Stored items

----

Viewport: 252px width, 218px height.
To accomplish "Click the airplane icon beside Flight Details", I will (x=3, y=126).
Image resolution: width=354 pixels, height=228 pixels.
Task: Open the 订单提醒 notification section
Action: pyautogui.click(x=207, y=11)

----

**Exercise objective**
Could you reproduce every record above exactly as it stands?

**Task result**
Viewport: 252px width, 218px height.
To accomplish "Click the airplane icon beside Flight Details", I will (x=3, y=126).
Image resolution: width=354 pixels, height=228 pixels.
Task: Open the 订单提醒 notification section
Action: pyautogui.click(x=207, y=11)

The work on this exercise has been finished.